**What this task involves:**
Copy all the lines of the data that include the word "arrow".

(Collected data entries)
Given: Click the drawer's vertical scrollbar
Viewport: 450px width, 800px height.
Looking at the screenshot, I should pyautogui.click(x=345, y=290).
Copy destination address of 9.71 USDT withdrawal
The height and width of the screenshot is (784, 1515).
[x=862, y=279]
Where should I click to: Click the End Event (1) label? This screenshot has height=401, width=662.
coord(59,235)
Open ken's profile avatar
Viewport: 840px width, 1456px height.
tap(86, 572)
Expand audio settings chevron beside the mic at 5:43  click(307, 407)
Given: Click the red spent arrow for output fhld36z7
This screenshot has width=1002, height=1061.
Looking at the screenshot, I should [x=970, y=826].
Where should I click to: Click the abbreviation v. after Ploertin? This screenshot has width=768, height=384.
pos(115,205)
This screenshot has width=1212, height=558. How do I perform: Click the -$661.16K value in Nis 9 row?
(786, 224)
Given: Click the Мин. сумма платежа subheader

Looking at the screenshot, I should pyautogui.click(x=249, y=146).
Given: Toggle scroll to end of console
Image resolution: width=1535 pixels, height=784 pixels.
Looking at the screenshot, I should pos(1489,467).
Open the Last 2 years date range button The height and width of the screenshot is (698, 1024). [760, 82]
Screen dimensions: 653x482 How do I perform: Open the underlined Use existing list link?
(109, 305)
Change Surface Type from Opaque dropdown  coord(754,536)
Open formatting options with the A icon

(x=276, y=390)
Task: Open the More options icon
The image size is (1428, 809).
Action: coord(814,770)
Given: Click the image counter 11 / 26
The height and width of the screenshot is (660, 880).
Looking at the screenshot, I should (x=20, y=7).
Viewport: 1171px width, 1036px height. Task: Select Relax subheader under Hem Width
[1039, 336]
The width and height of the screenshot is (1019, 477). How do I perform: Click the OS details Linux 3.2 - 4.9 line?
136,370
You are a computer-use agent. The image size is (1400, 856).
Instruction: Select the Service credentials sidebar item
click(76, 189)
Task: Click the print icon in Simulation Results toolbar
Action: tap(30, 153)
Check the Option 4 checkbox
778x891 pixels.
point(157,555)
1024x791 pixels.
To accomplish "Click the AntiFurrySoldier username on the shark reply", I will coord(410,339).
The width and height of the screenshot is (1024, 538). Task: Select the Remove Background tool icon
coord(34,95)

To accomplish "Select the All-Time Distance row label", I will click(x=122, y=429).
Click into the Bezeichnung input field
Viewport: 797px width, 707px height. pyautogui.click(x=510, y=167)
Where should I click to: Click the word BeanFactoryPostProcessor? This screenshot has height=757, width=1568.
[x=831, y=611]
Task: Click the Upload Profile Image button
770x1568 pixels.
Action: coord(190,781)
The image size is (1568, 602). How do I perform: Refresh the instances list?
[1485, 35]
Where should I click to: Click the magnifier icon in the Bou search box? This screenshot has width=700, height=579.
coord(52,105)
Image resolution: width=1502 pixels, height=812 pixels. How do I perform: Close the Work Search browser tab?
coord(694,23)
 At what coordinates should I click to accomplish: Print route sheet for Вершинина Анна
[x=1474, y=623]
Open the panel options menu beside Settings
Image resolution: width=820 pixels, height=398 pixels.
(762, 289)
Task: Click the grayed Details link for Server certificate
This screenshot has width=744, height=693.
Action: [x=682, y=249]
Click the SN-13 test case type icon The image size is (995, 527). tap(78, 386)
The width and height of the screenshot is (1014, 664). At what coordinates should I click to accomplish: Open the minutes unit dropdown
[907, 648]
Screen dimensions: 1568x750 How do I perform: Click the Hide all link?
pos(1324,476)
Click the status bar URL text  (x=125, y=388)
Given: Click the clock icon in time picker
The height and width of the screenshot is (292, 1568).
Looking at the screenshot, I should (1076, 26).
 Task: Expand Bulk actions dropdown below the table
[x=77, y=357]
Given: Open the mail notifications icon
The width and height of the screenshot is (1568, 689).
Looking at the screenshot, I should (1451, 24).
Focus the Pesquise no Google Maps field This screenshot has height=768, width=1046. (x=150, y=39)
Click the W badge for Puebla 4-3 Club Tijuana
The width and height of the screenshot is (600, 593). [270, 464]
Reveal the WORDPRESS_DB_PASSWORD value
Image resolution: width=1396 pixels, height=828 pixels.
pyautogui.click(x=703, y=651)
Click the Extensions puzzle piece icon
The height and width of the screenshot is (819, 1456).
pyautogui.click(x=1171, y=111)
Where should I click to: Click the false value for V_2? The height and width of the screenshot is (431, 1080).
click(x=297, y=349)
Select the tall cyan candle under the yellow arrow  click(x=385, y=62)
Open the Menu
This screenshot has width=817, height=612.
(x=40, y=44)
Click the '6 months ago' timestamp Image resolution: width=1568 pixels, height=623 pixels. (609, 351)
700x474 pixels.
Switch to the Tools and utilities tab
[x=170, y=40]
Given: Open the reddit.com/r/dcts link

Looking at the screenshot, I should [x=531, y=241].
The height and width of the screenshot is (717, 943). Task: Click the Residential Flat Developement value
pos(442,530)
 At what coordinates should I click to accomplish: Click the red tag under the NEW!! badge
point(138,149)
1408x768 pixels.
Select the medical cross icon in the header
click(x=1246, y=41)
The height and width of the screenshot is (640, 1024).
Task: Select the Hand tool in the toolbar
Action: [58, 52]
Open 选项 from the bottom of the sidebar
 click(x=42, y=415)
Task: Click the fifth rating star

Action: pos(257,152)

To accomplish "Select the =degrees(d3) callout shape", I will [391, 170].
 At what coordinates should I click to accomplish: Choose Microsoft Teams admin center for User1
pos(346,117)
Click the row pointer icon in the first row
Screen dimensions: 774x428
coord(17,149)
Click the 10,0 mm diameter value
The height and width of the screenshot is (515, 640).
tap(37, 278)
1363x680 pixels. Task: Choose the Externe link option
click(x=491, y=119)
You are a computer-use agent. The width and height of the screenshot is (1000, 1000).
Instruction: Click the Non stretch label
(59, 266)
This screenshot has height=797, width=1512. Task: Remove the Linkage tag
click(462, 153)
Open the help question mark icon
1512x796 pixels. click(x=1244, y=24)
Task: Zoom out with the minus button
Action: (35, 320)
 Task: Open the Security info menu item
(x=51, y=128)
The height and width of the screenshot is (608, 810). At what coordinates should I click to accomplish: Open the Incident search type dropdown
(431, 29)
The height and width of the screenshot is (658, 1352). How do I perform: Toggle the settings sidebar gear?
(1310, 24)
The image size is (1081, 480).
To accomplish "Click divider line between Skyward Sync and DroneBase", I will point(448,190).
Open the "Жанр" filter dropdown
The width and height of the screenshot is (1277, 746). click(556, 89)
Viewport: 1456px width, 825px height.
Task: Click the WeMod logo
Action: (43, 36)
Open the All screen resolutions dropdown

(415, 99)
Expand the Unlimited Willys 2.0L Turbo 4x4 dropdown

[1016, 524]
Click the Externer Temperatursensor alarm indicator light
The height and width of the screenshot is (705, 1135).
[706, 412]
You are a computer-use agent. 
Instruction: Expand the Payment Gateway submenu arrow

**Task response:**
Given: Click the red spent arrow for output fhld36z7
Select the tall cyan candle under the yellow arrow  click(x=385, y=62)
Instruction: Expand the Payment Gateway submenu arrow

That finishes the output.